--- START ---

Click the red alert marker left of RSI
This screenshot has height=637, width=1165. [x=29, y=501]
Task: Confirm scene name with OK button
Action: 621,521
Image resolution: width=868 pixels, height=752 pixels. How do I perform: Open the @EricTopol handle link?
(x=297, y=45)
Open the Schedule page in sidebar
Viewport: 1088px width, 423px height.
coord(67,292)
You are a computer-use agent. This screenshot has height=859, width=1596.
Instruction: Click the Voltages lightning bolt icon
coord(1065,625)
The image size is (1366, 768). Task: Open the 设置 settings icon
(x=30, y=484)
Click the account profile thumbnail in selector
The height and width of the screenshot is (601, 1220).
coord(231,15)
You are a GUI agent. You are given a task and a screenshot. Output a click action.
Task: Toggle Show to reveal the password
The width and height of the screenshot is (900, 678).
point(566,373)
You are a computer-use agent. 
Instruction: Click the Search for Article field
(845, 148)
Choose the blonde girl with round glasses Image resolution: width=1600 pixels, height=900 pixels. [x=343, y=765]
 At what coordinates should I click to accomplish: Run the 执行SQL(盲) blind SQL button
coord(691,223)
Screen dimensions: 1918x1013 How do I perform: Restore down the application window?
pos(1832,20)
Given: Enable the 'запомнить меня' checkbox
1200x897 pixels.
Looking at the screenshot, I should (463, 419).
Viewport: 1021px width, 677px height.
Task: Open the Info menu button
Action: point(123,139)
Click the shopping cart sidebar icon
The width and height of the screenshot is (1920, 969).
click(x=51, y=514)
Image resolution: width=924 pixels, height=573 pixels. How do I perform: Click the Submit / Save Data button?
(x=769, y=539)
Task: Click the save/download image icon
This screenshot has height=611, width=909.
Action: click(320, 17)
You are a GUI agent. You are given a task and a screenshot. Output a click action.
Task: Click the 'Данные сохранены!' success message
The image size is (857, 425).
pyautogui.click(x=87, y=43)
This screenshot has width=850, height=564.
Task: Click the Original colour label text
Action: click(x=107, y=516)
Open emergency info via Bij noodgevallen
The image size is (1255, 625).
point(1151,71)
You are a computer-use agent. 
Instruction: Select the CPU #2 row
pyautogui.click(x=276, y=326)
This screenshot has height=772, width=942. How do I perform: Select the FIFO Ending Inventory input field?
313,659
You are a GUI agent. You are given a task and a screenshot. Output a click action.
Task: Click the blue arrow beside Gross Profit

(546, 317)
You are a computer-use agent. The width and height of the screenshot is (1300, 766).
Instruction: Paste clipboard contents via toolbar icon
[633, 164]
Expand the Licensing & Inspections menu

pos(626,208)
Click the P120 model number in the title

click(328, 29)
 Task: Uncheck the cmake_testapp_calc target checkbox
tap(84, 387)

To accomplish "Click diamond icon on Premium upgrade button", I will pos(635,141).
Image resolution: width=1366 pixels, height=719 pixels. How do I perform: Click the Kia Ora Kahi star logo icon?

--- END ---

TRY IT »
Search the listing for the word "computer" and state how many lines contain it. Nothing else belongs in the reply.

WRITTEN ANSWER »
4